● RECORDS SUPPLIED:
---------------

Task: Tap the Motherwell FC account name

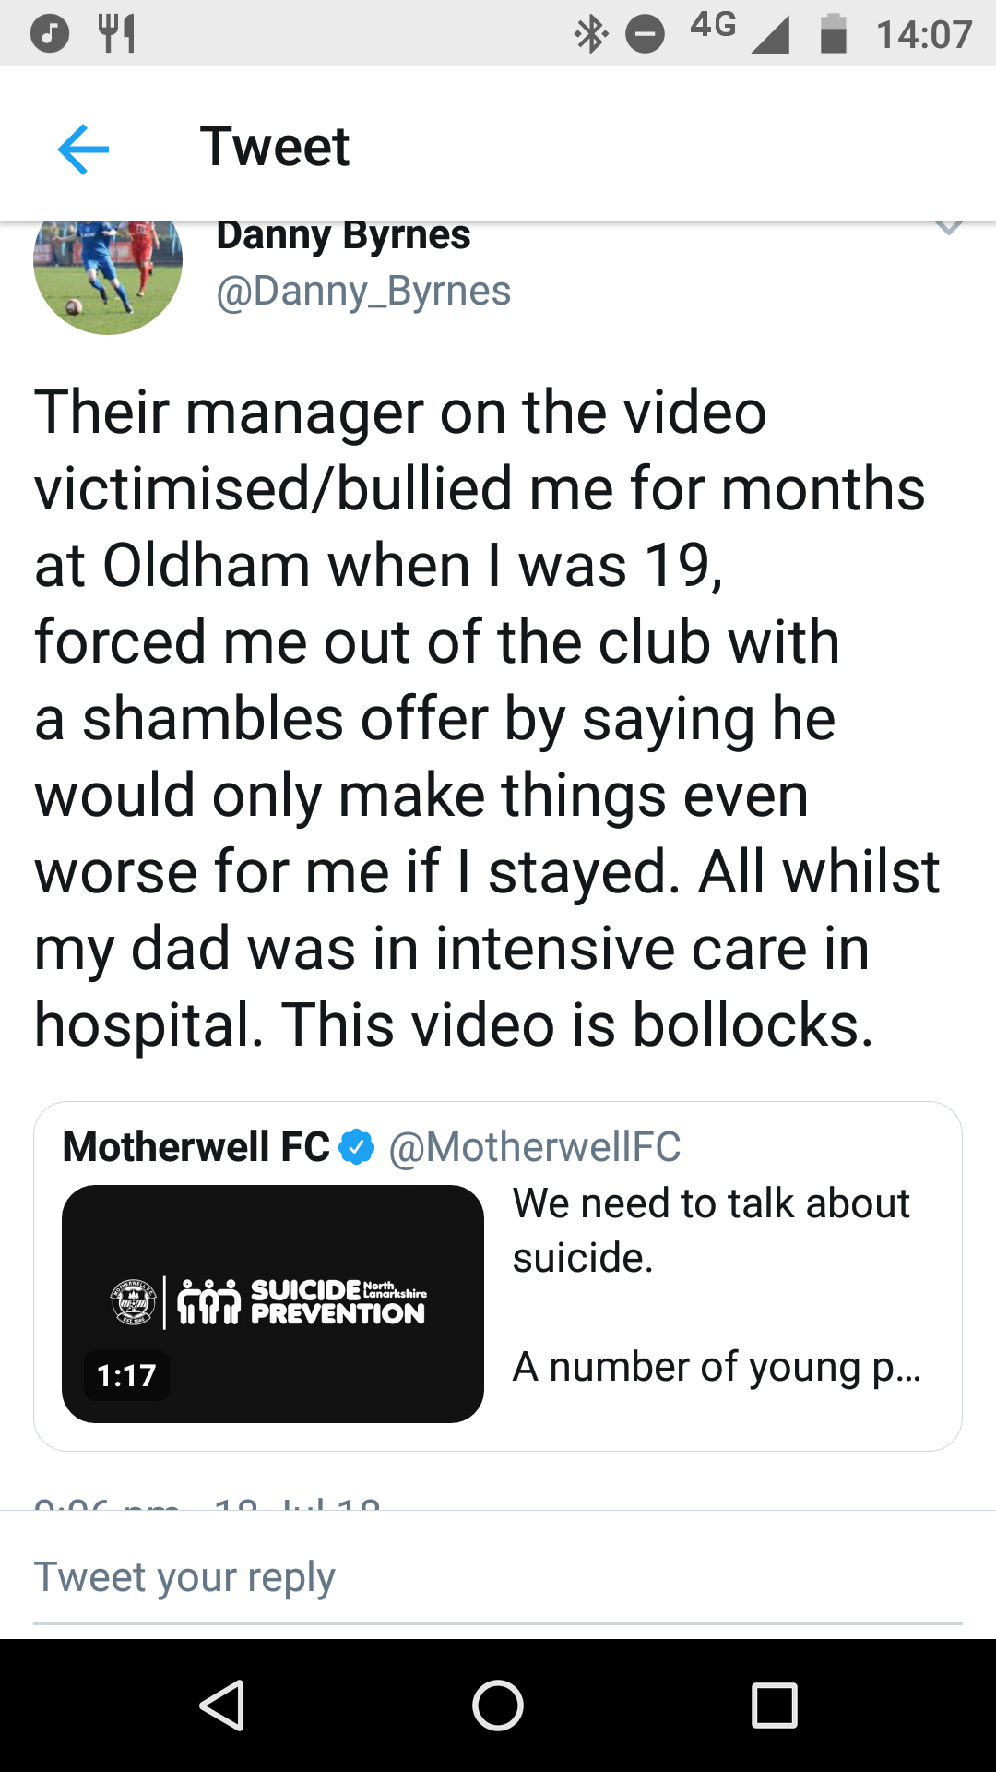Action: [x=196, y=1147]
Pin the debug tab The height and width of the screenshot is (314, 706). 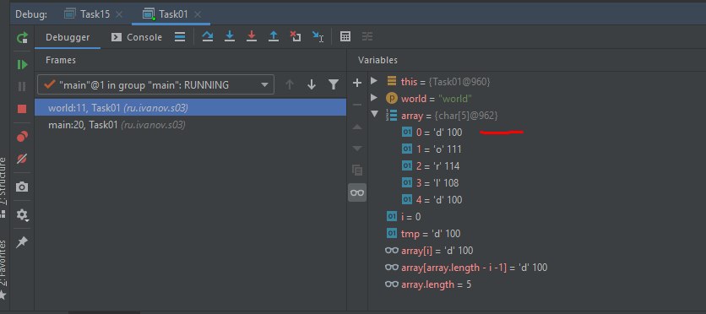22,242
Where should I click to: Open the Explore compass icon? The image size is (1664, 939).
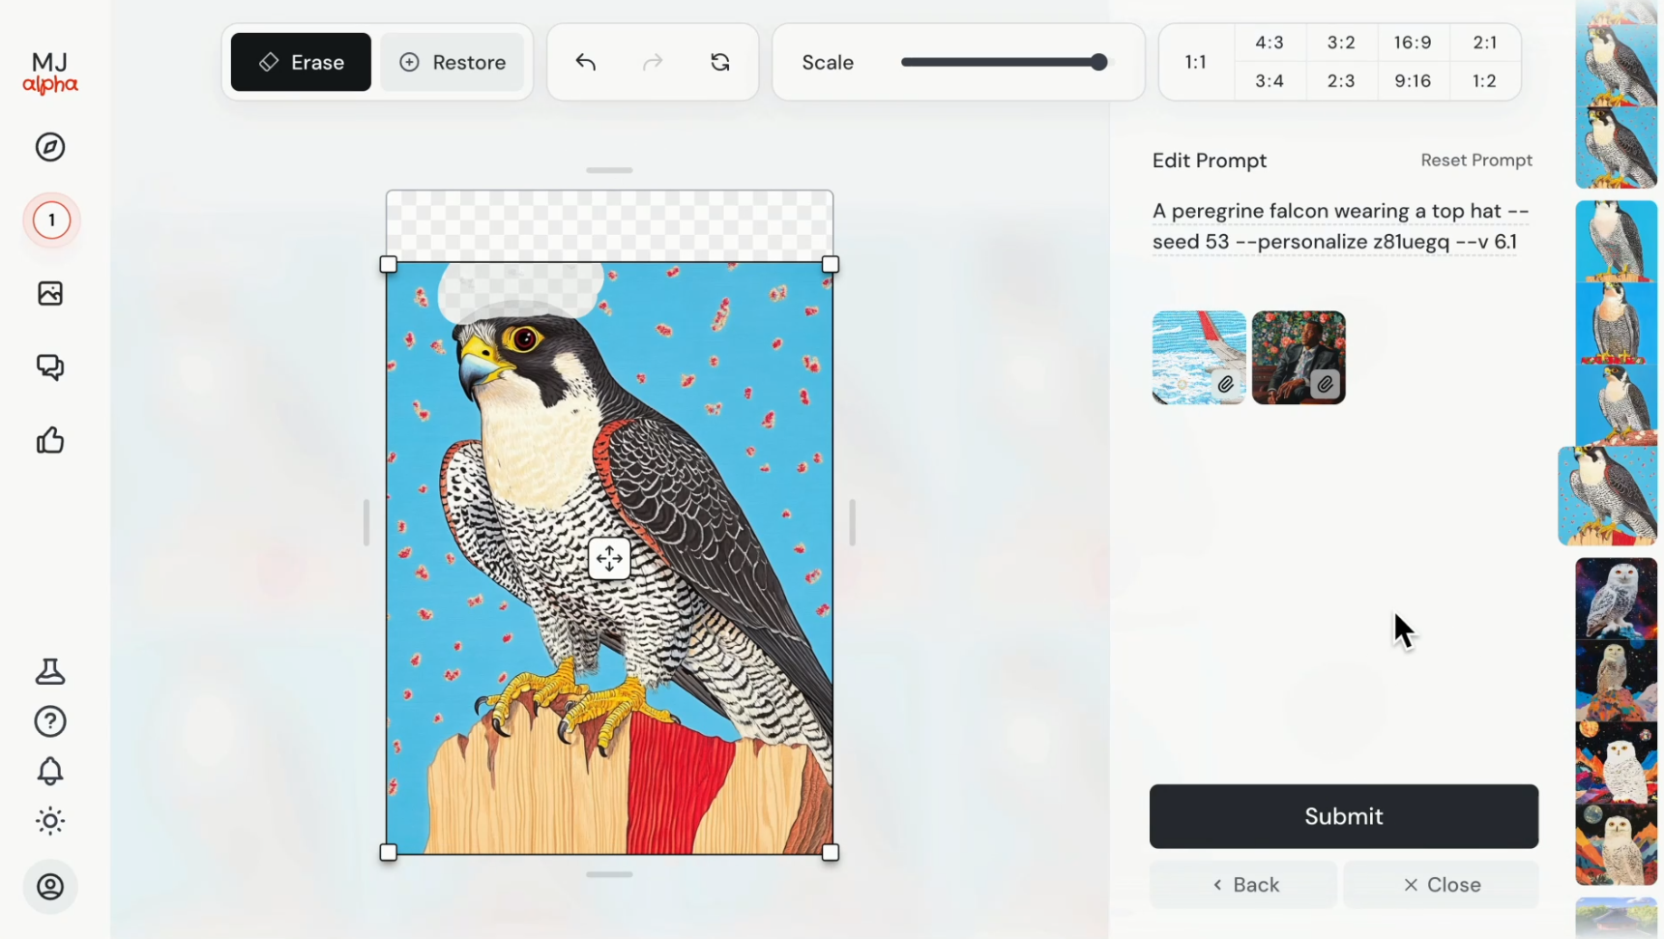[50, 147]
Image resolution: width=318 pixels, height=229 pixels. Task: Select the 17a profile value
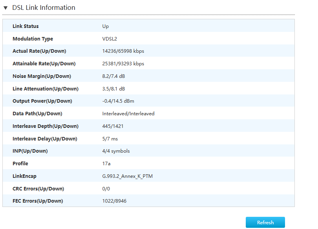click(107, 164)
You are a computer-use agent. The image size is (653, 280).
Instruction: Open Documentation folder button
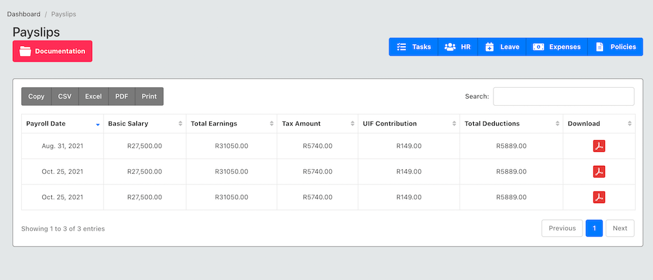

---------------

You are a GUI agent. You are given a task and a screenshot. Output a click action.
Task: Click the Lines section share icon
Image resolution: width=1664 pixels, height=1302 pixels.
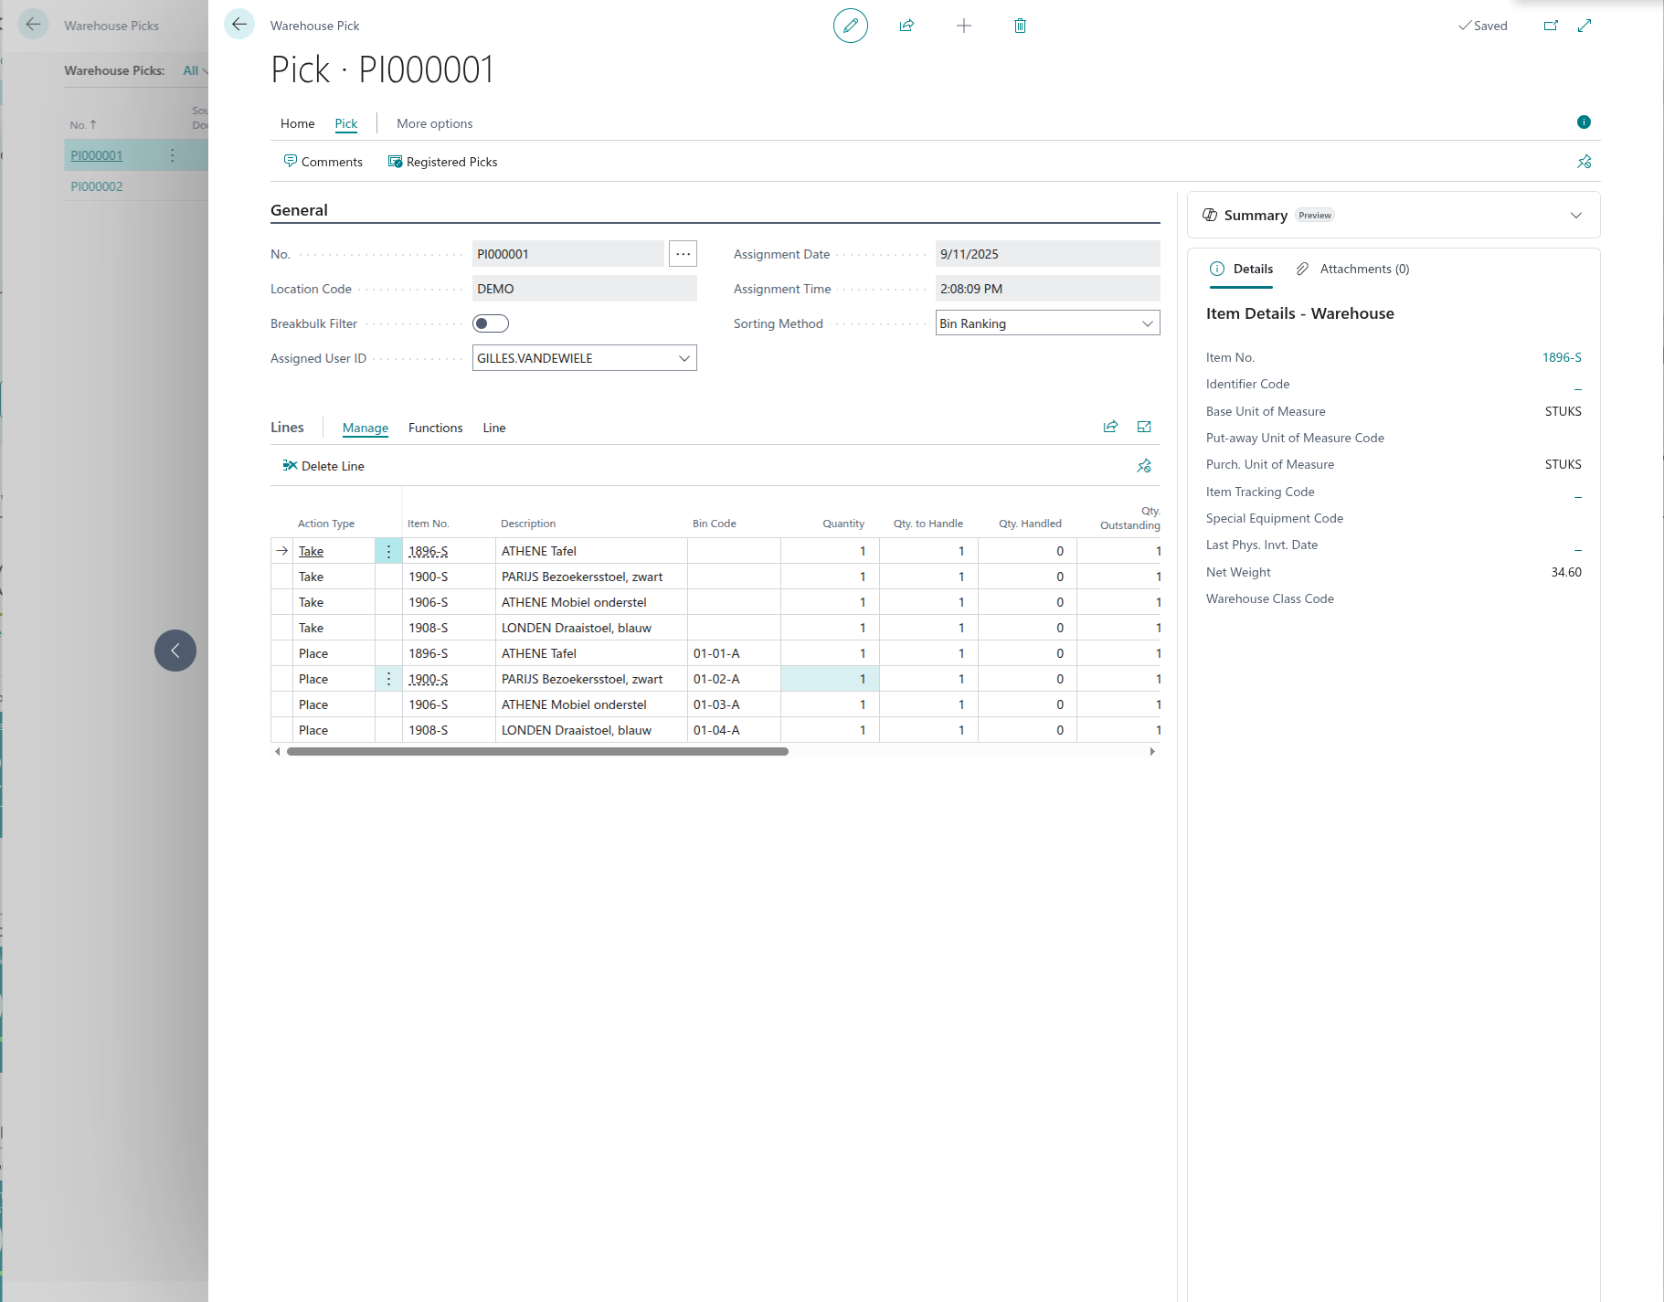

---------------

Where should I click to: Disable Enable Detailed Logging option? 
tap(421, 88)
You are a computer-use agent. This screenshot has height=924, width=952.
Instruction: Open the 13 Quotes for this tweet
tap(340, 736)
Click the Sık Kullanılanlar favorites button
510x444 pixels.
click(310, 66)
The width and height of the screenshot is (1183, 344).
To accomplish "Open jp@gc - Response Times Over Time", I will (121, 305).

---------------

● YOUR ASSIGNMENT:
The lines to report are those in the material above that contain the word "button"; copy every one of them.

● WORKED SOLUTION:
Instruction: Open Documentation folder button
Click the Sık Kullanılanlar favorites button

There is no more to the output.